An orthogonal numerical simulation experiment study towards the decay characteristics and effective swirl length of the swirling flow in a vortex tool inserted tube

Abstract

Studying the decay characteristics and effective swirl length of the gas-liquid two-phase swirling flow generated by vortex tools is of great significance for improving its drainage effect. The effective swirl length is a key parameter related to the working performance, installation spacing and downstream pressure dynamics of vortex tools. However, works addressing the effective swirl length are rare in the literature. In this research, the decay characteristics and effective swirl length of a swirling flow and the factors that affect the swirling flow are systematically investigated using the orthogonal numerical simulation experiment method.

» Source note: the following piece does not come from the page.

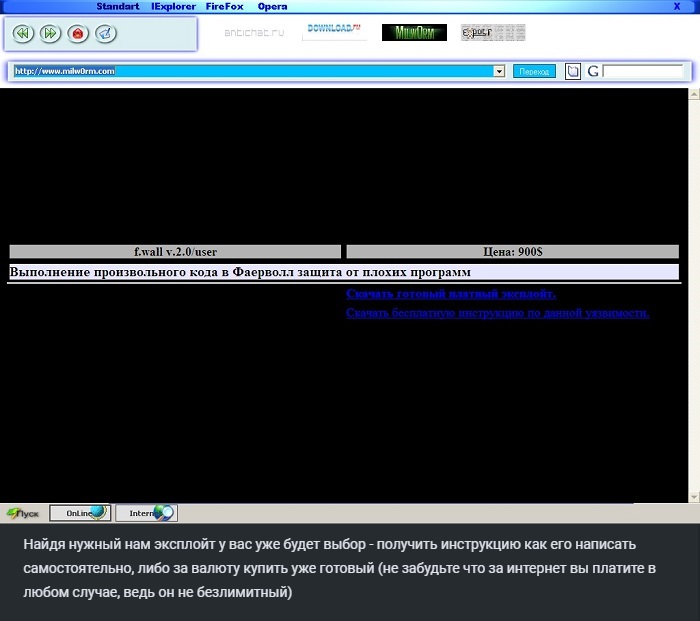Switch to the Standart browser skin
This screenshot has width=700, height=621.
coord(119,6)

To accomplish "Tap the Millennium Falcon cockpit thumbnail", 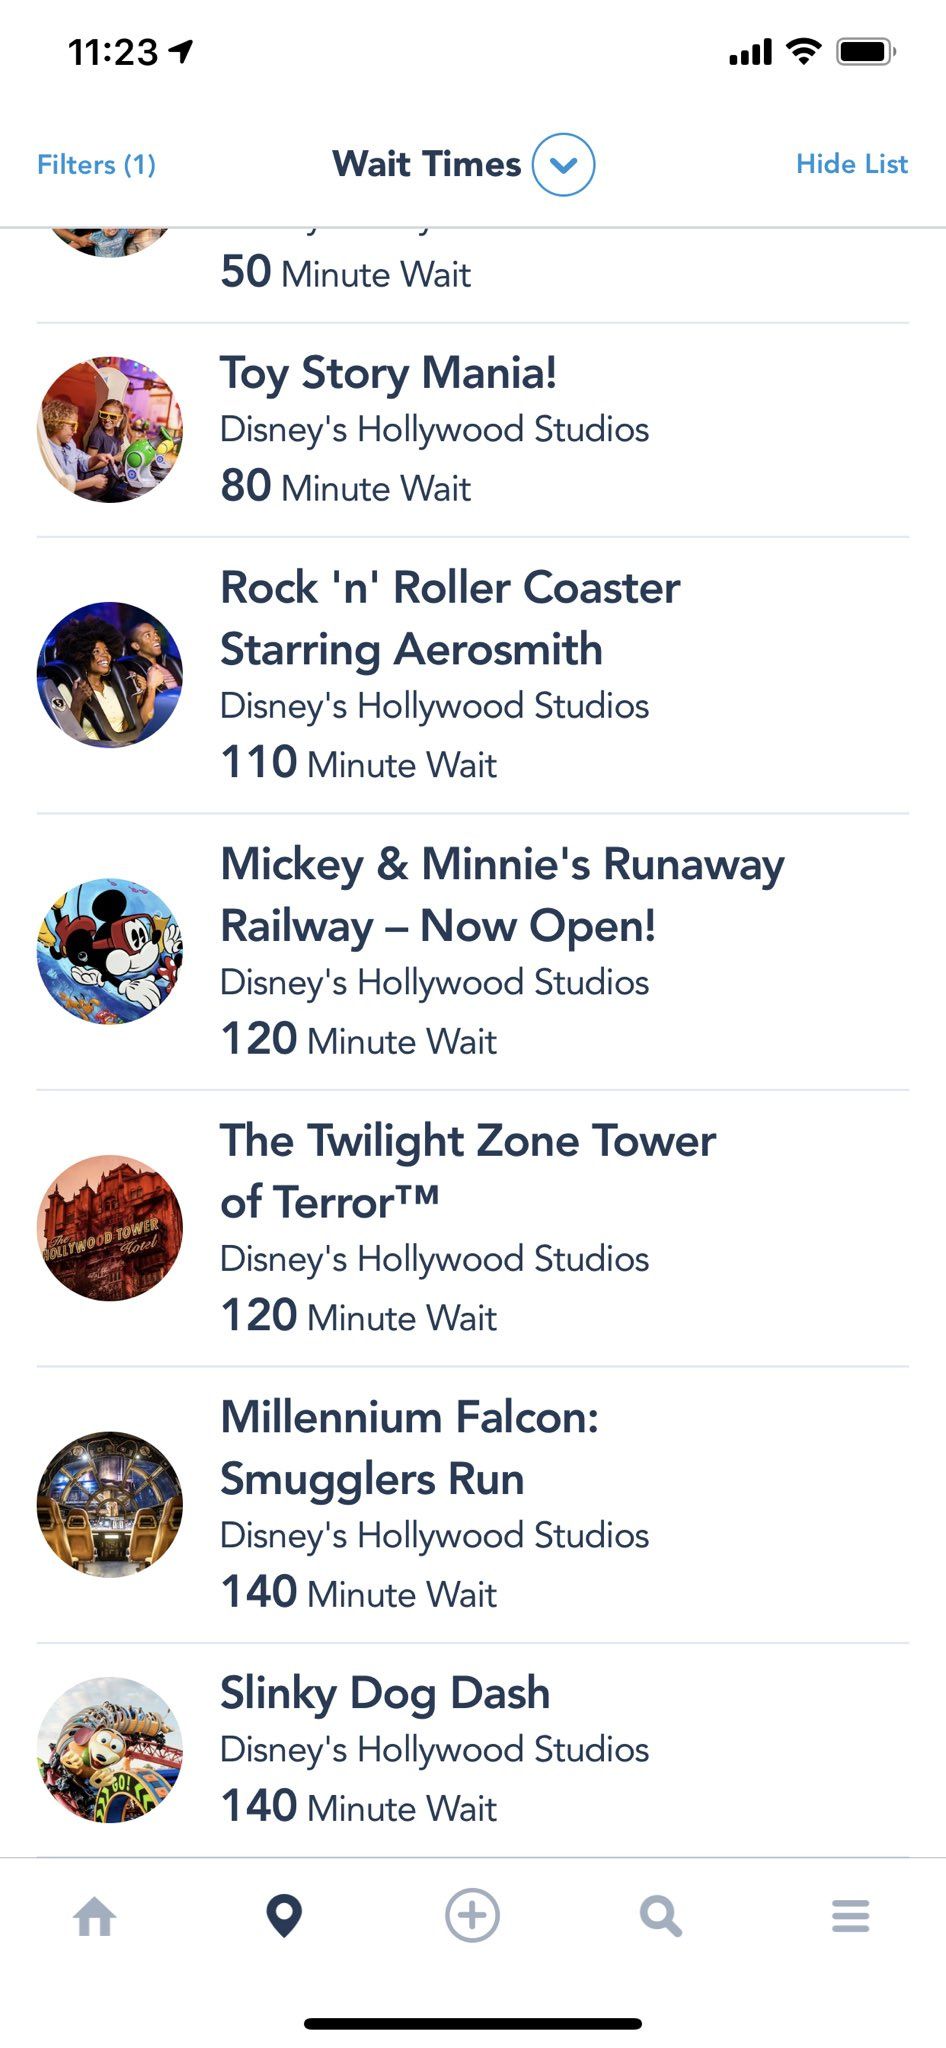I will (110, 1504).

Good agreements are achieved between existing experimental data and the numerical results of this study. The range analysis results reveal that the helix angle, mandrel diameter and vane axial length play dominant roles in the initial swirl intensity. An increase in the helix angle results in a decrease in the initial swirl intensity, while the mandrel diameter has the opposite effect. The swirl intensity decay rate is mainly affected by the Reynolds number, helix angle and vane axial length; the decay rate has a negative correlation with the first two factors and a positive correlation with the third factor. On this basis, a comprehensive decay model of the swirl intensity is proposed after obtaining the correlations for the geometrical swirl intensity and swirl intensity decay rate. Furthermore, an effective swirl length evaluation method is established, and the optimal vortex tool structure of a typical gas well is obtained with a helix angle of 55°, a mandrel diameter of 38 mm, a vane axial length of 120 mm and a vane width of 15 mm.